• [TASK]: Filter the entries that follow, copying every line in which the word "accomplish" appears.

• [EXERCISE MATERIAL]:
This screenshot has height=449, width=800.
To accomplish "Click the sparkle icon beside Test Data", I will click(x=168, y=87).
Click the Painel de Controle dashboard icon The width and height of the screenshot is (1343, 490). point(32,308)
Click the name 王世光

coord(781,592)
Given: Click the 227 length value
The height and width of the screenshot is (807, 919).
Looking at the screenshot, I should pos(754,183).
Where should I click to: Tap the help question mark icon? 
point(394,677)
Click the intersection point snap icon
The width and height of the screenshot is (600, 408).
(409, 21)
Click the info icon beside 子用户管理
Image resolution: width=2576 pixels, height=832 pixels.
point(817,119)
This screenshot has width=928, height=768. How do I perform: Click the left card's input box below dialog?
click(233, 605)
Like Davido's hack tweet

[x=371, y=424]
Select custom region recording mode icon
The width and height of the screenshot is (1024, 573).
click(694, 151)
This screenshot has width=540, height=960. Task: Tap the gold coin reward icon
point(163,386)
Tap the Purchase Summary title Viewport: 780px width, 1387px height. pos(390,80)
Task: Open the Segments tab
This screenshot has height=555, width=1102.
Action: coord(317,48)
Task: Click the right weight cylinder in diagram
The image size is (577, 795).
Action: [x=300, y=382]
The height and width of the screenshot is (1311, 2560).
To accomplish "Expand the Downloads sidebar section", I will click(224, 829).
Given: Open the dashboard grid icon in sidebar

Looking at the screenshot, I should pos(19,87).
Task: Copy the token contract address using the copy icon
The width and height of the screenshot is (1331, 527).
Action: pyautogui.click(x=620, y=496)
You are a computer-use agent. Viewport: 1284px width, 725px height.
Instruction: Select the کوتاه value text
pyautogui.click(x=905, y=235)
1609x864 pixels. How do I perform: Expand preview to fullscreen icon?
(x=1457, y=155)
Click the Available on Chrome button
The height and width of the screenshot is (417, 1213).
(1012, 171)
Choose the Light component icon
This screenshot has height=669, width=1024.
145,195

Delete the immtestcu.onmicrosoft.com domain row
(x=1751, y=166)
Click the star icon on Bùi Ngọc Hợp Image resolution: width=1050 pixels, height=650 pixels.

• [RESULT OF THE EXERCISE]:
To accomplish "Click the sparkle icon beside Test Data", I will click(x=168, y=87).
To accomplish "Expand the Downloads sidebar section", I will click(224, 829).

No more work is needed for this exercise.